The court has told federal enforcers that they are not to impose their way between doctors and their patients, and one bill sitting about in Congress would even deny the use of federal funds for prosecuting medical marijuana use. Critics of reform do make a pretty plausible case when they say that whatever is said about using marijuana only for medical relief masks what the advocates are really after, which is legal marijuana for whoever wants it.  
That would be different from the situation today. Today we have illegal marijuana for whoever wants it. An estimated 100 million Americans have smoked marijuana at least once, the great majority, abandoning its use after a few highs. But to stop using it does not close off its availability. A Boston commentator observed years ago that it is easier for an 18-year old to get marijuana in Cambridge than to get beer. Vendors who sell beer to minors can forfeit their valuable licenses. It requires less effort for the college student to find marijuana than for a sailor to find a brothel. Still, there is the danger of arrest (as 700,000 people a year will tell you), of possible imprisonment, of blemish on one's record. The obverse of this is increased cynicism about the law.  

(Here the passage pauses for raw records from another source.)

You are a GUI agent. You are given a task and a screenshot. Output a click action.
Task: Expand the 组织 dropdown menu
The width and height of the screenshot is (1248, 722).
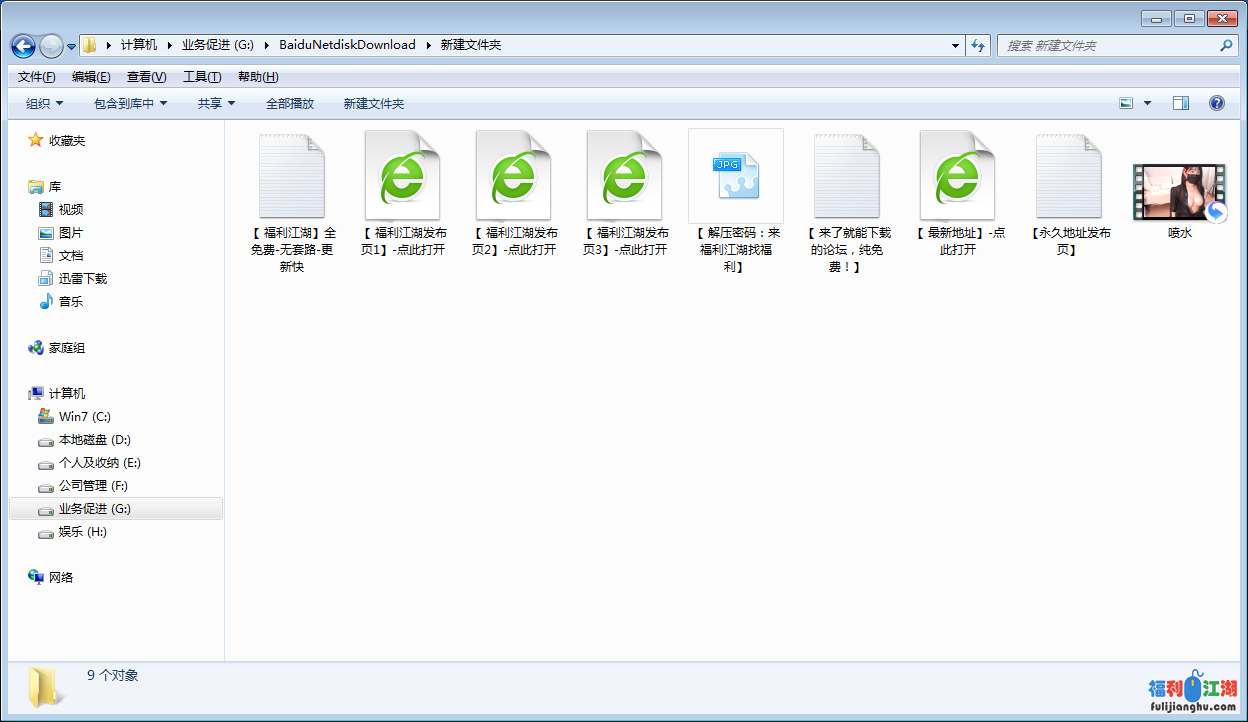[44, 103]
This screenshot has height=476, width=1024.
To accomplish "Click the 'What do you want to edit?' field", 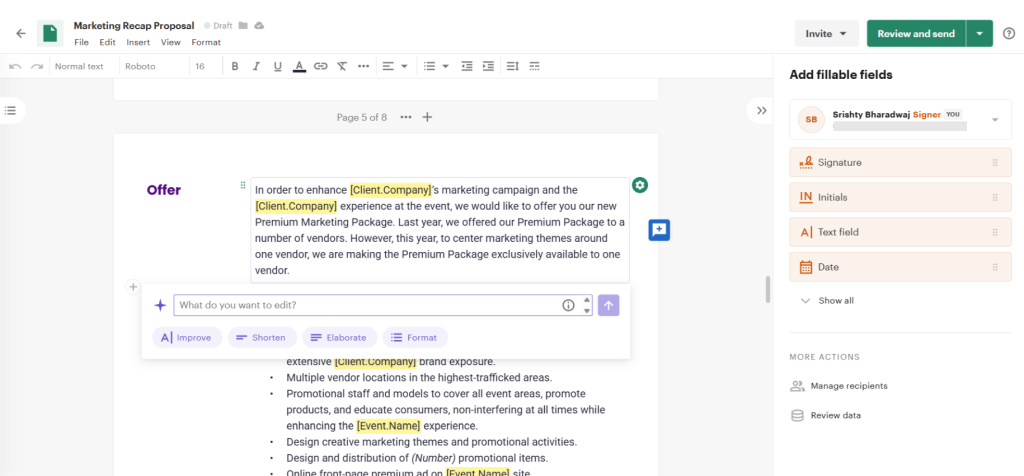I will [365, 305].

We're not going to find someone running for president who advocates reform of those laws. What is required is a genuine republican groundswell. It is happening, but ever so gradually. Two of every five Americans, according to a 2003 Zogby poll cited by Dr. Nadelmann, believe "the government should treat marijuana more or less the same way it treats alcohol: It should regulate it, control it, tax it, and make it illegal only for children." 
Such reforms would hugely increase the use of the drug? Why? It is de facto legal in the Netherlands, and the percentage of users there is the same as here. The Dutch do odd things, but here they teach us a lesson.